A lâmina quase perfurava o casaco de Damian e picava a sua barriga. Toda aquela demonstração que era para o levar a premir o gatilho apenas o levou a querer largar a arma. Depois dos gritos e suplicos de Iza é que tem a certeza que não quer mais fazer isto.
Talvez porque os gritos o fizeram entender a gravidade da situação. Com a cabeça mais clara, funcional e livre de qualquer influência percebe que tinha a pistola apontada à cabeça do seu amigo. O cano da pistola encostado à sua testa.
A que ponto é que chegou? Tornou-se num assassino? Vai querer ser lembrado como o assassino do seu amigo? Quer mesmo assassinar Iza? Se o fizer estará a perder, pois, por muito que o tenha matado, estará a tornar-se em alguém tão mau quanto ele, não pior do que ele. Ainda por cima, nesta situação, Iza não ameaça a vida de ninguém. Não é como amanhã onde cada um luta pelo que ama e têm todo o direito de fazer o que precisam para se proteger. Mas agora não será preciso tanto esforço mental. Está claro que matar Iza aqui seria errado.
Damian não queria. Isso Iza percebeu, mas não queria deixá-lo tão facilmente. Ele queria morrer. Hoje teve um dia infernal. Teve de ver-se a ser humilhado por Reyner. Teve de dar uma facada em alguém. Teve de ouvir que todos os membros da sua gangue que considerava colegas estavam, na verdade, contra si. Viu-se traído e empurrado a cometer atos que não queria e isso foi a gota de água para si.

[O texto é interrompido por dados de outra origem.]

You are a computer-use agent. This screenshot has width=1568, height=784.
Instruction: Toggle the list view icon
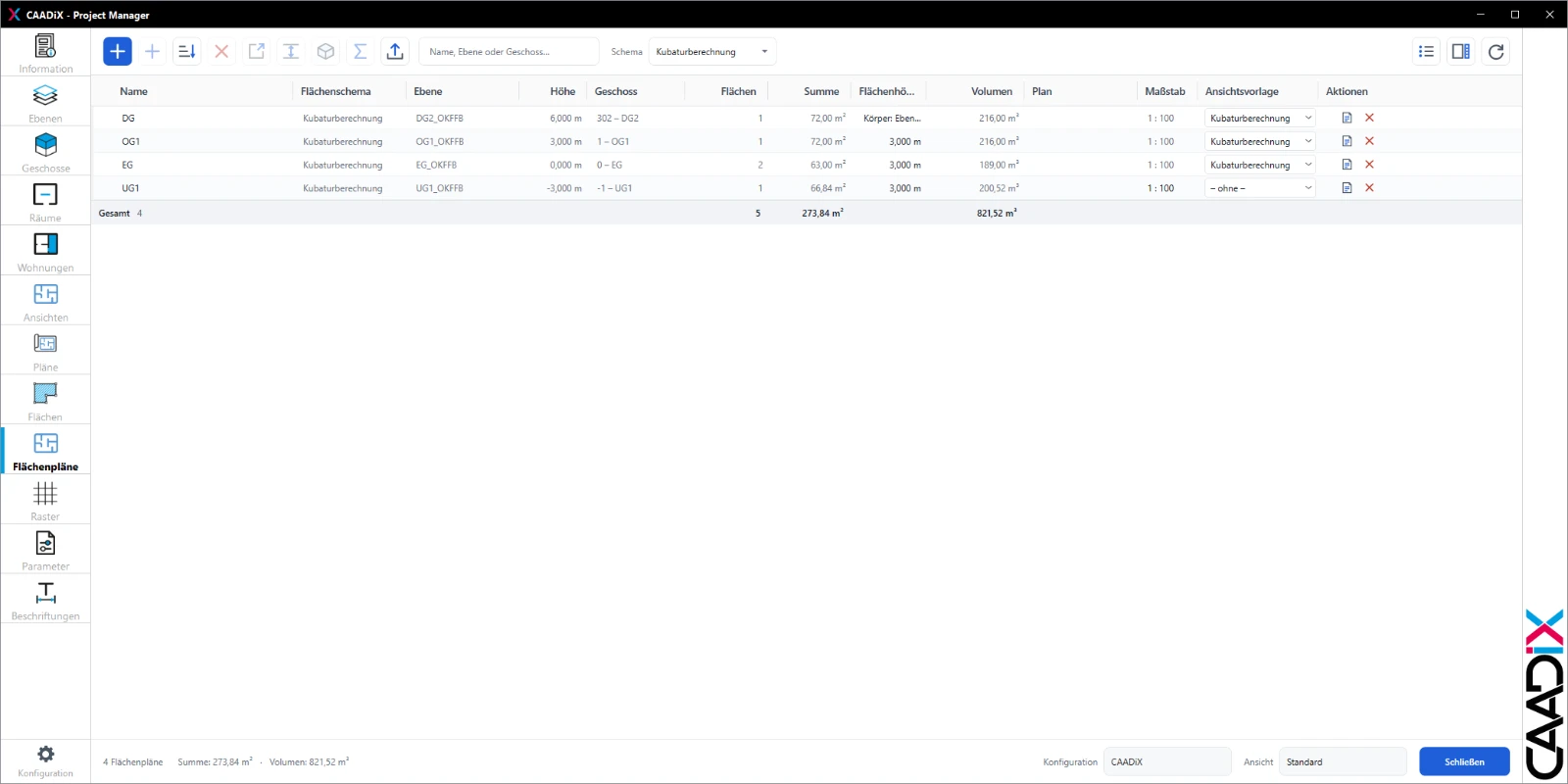(x=1426, y=52)
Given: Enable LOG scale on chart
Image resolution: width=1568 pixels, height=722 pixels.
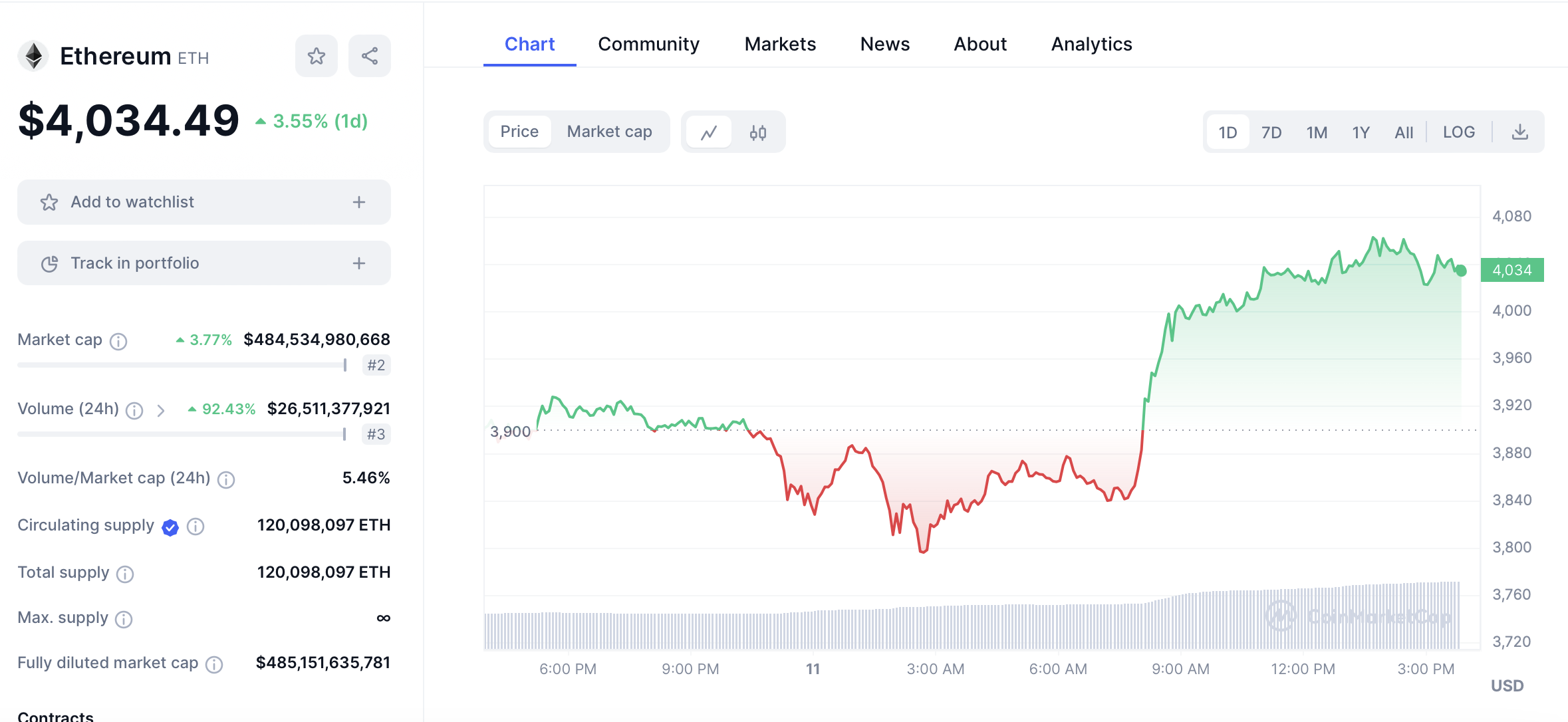Looking at the screenshot, I should 1458,132.
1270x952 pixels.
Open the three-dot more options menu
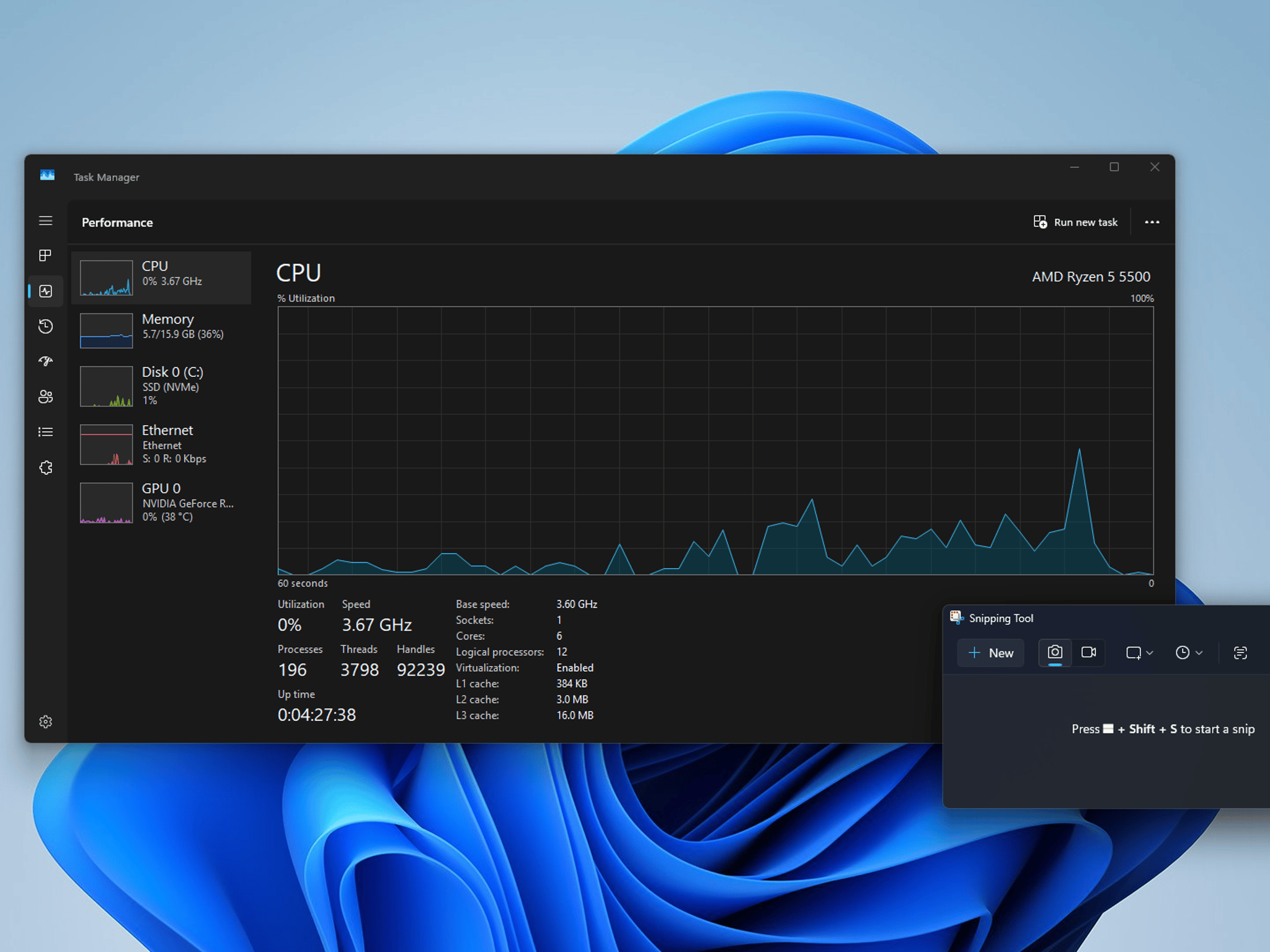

Por isso, quer morrer agora. Por não aguentar mais sofrer nas mãos deste estilo de vida violento de que não se orgulha, por muito que saiba que pode orgulhar o seu pai. Não quer ter de matar o seu melhor amigo. Não quer ser traído por outros. Não quer mais magoar alguém. Não quer decepcionar o seu pai. Fugir e desistir certamente o decepcionaria. Seria incapaz de o encarar nos olhos lá no céu. Porém, se morresse antes de ter de decidir a morte de alguém, se morresse no meio da sua jornada para orgulhar Gareth Ingram, então teria uma explicação plausível. Seria certamente uma explicação e um final com o qual poderia viver para o resto da vida e carregar lá para cima com orgulho. Seria um final que o seu pai certamente entenderia.
Isto é a única salvação. Tem a pistola na sua cabeça. Mãos a controlar a arma. Como ele próprio disse, se Damian não quer, ele quer. Os dois têm controle sob a arma. Porém, a vontade de Iza era tão grande que era capaz de tirar o controlo de Damian para si. Logo, não importava o que Damian queria. Quem ficava sempre a ganhar era um deles. Quem ficava sempre a ganhar era Iza.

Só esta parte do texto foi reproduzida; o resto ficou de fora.